Information provided START
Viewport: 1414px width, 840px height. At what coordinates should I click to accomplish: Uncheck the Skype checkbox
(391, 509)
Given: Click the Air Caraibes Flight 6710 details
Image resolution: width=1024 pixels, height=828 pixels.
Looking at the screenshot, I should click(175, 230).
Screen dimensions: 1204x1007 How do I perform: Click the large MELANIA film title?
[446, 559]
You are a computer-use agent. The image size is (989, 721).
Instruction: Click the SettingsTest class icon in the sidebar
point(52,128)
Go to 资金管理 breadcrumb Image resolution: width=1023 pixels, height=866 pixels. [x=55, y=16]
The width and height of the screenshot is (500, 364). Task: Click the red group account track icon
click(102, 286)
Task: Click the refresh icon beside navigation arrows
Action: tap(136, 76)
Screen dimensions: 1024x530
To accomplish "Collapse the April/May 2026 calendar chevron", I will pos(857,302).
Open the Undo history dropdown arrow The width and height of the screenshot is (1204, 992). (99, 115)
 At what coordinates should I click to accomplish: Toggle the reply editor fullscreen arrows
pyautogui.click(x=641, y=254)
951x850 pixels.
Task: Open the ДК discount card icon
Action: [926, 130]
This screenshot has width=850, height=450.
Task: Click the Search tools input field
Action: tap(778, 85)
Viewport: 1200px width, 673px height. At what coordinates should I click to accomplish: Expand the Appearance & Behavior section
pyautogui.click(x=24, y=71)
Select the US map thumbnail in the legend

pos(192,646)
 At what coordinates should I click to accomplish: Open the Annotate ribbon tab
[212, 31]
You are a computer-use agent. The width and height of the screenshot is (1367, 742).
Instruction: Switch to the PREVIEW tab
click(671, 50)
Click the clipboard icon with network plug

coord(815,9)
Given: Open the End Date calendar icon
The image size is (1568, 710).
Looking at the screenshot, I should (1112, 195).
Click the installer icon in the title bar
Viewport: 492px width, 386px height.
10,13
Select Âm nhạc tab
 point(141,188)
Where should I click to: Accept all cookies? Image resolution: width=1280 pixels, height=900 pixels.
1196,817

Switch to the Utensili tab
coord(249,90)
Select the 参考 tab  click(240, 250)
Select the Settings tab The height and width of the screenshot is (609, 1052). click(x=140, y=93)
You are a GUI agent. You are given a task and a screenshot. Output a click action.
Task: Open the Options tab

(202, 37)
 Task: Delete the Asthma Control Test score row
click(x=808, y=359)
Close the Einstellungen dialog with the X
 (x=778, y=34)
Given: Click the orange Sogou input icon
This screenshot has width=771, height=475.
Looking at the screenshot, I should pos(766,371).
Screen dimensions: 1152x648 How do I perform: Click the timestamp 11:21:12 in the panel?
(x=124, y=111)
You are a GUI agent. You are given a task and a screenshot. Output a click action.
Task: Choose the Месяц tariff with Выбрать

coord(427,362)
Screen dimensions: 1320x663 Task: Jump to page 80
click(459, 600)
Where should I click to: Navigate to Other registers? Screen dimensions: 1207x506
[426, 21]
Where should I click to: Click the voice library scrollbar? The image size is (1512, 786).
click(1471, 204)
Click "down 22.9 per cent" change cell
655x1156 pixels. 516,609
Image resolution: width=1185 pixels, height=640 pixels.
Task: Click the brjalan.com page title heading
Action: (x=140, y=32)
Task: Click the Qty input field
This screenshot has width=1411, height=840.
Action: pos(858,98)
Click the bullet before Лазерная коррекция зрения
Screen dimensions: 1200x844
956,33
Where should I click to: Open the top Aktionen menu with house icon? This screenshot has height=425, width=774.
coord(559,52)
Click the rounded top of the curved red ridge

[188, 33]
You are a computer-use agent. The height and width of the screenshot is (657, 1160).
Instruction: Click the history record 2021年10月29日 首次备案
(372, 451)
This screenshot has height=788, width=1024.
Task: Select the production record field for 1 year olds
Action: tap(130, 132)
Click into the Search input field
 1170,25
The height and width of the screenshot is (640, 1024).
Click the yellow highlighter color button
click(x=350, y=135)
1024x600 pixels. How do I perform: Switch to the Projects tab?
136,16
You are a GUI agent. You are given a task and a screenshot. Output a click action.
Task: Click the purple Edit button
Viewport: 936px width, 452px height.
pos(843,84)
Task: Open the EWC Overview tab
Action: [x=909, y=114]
Information provided END
Set down again, word for word, the stretch of records from the line with "Screen dimensions: 1204x1007" to the line with "Open the Undo", both of those lines included.

= Exercise result =
Screen dimensions: 1204x1007 How do I perform: Click the large MELANIA film title?
[446, 559]
You are a computer-use agent. The image size is (989, 721).
Instruction: Click the SettingsTest class icon in the sidebar
point(52,128)
Go to 资金管理 breadcrumb Image resolution: width=1023 pixels, height=866 pixels. [x=55, y=16]
The width and height of the screenshot is (500, 364). Task: Click the red group account track icon
click(102, 286)
Task: Click the refresh icon beside navigation arrows
Action: tap(136, 76)
Screen dimensions: 1024x530
To accomplish "Collapse the April/May 2026 calendar chevron", I will pos(857,302).
Open the Undo history dropdown arrow The width and height of the screenshot is (1204, 992). (99, 115)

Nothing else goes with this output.